What we don’t want to hear is, “I have a black friend, and that’s never happened to him,” or “I can’t believe that happened here. My community is not like that,” or “How come everything always happens to you?” We’d rather just hear, “Wow, it sucks to be you sometimes.” Because when you say the other things, you diminish our credibility and our life experience and pretend that your world is too great for stuff like that to happen. But it isn’t that great and it does happen, only not to you.
Also don’t expect that we will attend social functions separately because one is preferred over the other, one causes less trouble by fitting in better than the other, or because you think one of us is an asshole but not a good asshole. We are a couple, we actually enjoy doing things together and celebrating special occasions together, and we are well behaved and sensitive to social cues. We’re done worrying about whether or not others are comfortable having us around and whether or not we’ve done anything, like just being together, for example, that might be considered offensive to others attending the function.  We feel the favor is often not returned and therein lays my explosive anger. 
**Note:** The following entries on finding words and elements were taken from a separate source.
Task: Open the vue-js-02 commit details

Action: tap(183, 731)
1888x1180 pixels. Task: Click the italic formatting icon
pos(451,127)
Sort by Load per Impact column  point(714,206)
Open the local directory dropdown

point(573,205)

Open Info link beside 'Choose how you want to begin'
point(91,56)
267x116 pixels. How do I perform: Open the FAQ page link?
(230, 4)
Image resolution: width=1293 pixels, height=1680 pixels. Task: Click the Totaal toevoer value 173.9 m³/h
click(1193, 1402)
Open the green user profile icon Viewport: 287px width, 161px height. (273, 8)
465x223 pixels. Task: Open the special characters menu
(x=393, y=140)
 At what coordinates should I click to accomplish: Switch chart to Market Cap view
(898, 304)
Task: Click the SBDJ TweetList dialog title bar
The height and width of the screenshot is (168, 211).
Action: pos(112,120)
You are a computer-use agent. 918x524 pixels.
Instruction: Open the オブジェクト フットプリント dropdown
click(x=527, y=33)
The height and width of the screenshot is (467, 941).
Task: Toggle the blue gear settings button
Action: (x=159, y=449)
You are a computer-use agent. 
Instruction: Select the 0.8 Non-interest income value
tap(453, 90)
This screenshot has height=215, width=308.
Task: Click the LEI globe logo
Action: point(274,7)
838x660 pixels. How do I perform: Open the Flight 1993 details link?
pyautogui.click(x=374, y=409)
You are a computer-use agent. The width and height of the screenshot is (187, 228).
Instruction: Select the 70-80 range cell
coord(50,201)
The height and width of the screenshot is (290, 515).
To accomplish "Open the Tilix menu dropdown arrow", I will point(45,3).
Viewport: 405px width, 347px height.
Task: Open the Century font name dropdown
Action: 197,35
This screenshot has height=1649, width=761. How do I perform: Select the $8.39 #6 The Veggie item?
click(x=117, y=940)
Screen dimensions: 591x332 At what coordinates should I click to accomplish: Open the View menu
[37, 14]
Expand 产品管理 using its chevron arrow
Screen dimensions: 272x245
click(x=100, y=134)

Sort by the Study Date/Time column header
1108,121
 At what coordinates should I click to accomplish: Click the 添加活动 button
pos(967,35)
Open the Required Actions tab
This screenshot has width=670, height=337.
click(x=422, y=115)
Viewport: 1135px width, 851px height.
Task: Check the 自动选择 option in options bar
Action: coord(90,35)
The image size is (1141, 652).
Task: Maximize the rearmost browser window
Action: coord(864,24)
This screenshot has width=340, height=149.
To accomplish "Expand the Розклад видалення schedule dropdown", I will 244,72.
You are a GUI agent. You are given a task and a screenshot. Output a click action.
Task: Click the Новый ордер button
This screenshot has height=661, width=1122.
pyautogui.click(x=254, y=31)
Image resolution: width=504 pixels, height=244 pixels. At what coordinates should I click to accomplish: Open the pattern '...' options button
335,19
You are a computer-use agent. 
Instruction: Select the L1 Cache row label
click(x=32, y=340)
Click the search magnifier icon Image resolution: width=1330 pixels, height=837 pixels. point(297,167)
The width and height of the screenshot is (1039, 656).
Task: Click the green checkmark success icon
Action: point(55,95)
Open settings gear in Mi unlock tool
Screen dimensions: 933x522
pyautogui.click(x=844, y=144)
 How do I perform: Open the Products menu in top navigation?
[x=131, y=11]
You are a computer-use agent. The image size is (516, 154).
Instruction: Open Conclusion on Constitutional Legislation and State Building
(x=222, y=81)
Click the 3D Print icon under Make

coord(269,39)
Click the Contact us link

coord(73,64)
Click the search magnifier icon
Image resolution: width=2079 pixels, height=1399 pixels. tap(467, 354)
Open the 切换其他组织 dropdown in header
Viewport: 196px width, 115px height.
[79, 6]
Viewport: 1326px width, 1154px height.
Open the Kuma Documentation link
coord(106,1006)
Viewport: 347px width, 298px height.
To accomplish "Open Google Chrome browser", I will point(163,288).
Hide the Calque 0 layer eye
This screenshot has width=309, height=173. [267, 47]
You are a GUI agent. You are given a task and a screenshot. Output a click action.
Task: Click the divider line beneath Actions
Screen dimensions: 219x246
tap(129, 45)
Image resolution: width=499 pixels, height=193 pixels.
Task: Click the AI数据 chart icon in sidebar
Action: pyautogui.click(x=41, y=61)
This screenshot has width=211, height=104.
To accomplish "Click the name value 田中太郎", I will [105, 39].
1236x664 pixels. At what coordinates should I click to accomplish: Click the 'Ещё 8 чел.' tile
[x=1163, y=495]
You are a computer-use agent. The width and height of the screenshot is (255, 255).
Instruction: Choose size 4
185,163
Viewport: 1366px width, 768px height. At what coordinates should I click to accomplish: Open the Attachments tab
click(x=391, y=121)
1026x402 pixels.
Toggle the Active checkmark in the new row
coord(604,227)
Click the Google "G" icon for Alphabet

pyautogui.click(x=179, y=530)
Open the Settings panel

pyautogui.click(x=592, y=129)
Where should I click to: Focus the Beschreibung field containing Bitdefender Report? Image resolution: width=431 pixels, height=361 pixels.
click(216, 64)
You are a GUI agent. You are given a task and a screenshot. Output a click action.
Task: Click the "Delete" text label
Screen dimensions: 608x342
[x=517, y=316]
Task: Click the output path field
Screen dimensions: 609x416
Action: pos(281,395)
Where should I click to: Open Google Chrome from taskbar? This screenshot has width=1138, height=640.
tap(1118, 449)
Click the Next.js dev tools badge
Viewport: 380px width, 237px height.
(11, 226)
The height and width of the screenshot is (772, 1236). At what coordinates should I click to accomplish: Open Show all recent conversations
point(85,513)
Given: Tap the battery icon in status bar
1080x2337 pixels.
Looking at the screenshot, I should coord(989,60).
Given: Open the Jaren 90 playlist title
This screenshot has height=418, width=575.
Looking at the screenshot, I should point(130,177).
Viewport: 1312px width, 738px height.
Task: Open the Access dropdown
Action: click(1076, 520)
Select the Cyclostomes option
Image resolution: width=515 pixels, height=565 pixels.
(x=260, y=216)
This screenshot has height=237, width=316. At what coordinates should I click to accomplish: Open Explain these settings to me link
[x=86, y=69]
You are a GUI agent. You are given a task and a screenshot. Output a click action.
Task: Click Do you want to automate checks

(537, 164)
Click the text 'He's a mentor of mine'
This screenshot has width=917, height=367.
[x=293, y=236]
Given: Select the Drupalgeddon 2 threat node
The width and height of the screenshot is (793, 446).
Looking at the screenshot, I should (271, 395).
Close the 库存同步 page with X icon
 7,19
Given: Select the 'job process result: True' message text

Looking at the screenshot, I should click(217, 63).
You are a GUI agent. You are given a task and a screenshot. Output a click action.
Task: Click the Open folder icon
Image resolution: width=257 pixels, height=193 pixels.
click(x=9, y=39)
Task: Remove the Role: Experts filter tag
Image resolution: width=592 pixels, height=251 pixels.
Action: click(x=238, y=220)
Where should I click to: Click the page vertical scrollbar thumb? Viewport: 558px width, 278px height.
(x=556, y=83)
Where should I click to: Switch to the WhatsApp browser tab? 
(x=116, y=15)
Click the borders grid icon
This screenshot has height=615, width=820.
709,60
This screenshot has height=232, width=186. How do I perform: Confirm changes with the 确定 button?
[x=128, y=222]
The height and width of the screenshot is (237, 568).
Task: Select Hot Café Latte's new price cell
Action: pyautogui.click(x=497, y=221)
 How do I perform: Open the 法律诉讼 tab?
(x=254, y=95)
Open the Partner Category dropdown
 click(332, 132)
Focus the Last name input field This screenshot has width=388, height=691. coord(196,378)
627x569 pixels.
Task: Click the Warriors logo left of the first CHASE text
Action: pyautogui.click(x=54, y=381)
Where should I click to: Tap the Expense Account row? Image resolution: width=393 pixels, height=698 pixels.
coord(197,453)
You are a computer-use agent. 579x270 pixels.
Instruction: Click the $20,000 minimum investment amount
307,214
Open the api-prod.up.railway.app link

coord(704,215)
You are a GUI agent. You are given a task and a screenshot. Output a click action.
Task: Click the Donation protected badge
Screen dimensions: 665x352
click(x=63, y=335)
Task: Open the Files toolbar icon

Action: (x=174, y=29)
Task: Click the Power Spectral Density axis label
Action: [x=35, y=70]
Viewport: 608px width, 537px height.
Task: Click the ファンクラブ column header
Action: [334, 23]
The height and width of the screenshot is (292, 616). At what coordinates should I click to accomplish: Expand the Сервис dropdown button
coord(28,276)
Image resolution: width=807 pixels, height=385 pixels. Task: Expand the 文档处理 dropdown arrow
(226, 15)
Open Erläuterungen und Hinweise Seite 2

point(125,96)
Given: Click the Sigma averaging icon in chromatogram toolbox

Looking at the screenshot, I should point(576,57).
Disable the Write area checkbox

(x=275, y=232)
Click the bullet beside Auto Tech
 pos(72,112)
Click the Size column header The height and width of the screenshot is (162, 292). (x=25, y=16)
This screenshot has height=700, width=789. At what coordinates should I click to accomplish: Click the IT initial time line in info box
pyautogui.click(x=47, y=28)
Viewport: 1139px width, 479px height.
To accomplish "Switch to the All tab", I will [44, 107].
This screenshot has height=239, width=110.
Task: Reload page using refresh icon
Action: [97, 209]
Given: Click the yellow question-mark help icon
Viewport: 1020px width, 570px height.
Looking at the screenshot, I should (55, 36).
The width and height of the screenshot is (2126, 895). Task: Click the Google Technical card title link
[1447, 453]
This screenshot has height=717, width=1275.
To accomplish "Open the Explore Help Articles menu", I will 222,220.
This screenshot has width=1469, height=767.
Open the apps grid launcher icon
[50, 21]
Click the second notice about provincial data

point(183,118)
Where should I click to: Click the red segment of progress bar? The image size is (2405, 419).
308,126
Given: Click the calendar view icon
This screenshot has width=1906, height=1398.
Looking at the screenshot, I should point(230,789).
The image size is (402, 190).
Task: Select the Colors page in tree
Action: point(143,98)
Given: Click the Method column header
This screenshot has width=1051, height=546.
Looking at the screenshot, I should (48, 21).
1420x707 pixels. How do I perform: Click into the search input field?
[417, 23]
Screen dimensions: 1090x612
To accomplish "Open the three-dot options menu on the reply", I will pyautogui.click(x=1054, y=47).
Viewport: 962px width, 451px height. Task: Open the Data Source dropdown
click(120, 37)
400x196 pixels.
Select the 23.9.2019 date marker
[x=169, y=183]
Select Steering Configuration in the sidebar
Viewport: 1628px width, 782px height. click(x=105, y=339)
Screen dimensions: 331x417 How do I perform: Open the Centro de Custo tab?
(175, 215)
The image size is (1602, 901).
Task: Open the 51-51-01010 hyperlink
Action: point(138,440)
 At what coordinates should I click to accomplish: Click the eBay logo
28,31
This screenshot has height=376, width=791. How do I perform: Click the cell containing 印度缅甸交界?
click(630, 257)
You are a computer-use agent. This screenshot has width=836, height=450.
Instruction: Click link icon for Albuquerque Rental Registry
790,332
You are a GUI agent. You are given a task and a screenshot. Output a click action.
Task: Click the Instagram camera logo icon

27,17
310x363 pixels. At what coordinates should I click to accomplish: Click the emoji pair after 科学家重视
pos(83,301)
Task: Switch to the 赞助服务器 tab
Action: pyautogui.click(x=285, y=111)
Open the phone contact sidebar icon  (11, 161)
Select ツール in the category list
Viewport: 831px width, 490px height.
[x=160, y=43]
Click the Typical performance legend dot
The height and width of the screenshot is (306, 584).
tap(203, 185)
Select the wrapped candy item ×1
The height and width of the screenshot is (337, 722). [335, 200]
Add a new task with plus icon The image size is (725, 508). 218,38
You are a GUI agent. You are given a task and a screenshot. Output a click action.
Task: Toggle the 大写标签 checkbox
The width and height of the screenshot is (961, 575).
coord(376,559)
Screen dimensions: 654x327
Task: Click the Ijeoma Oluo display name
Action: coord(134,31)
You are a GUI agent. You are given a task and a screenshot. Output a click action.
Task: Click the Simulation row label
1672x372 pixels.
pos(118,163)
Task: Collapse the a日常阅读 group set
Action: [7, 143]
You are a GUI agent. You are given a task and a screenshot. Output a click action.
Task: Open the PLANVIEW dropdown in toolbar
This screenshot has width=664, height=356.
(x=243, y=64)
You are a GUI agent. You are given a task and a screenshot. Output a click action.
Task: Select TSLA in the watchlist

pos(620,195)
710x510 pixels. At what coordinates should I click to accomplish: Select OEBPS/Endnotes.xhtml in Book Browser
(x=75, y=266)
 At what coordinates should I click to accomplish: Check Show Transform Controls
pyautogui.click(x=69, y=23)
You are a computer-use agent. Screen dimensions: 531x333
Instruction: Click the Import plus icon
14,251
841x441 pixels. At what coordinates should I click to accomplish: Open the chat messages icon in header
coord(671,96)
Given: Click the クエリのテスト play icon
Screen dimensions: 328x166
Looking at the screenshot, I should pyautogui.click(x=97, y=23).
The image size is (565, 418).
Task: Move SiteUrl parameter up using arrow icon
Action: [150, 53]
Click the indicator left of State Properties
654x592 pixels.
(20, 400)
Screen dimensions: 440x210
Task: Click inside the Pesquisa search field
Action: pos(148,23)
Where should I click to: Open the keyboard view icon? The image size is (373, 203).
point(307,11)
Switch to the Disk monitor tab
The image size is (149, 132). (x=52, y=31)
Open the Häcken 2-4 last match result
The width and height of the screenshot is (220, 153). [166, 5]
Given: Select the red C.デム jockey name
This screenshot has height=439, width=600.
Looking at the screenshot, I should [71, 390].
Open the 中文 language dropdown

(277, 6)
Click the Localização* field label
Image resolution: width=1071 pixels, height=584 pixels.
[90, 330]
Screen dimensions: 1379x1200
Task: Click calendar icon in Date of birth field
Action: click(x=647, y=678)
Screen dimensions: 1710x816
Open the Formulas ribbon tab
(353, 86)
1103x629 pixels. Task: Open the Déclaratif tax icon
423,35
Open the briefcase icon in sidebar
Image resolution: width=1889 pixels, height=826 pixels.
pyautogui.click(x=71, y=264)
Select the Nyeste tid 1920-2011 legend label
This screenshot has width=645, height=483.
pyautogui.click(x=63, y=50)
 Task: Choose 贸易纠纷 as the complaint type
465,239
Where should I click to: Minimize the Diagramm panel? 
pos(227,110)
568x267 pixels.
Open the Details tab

[Side note about my anger: Cara and Mackenzie have a great deal of fun reenacting occasions of my expressed anger from when they were children. They imitate my tiny voice with made up swear words (turkey lurkey!), my left eyebrow raised, one hand on my hip, a foot stamp, and the other hand wiping spittle off my chin. I agree that my outward expression of anger is mostly comical, but I promise you that my inside anger can be a lot like Katrina reaching the shore of New Orleans, ready and strong enough to devastate, mostly me – I have weak levies.]
That leads me back to abandonment and authenticity. Ronald and I talk about our isolation over and over. We talk about how important it is to remain true to ourselves in spite of, and because of, our experiences. We’ve cut ourselves off from people who don’t get that about us. It often feels like we are the only ones who understand what we go through. We won’t leave one another, no matter how alone we are together. Sometimes he or I apologize to the other, “I’m sorry you have to go through this because of me.”
 We both know no apologies are necessary, though. It still feels good to know there is at least one person who truly understands, appreciates our authentic selves, and who actually cares enough to say, “Wow, it sucks to be you, and us, sometimes.”
That’s when I’ll know we really live in a post-racial world – when every one of us is free to be an asshole, but a good one.